=== Section Start ===

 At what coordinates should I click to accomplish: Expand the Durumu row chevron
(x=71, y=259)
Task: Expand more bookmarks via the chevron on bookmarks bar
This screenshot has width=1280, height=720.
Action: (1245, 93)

=== Section End ===

All of the records above need to be printed again exactly as they appear.

 At what coordinates should I click to accomplish: Expand the Durumu row chevron
(x=71, y=259)
Task: Expand more bookmarks via the chevron on bookmarks bar
This screenshot has width=1280, height=720.
Action: (1245, 93)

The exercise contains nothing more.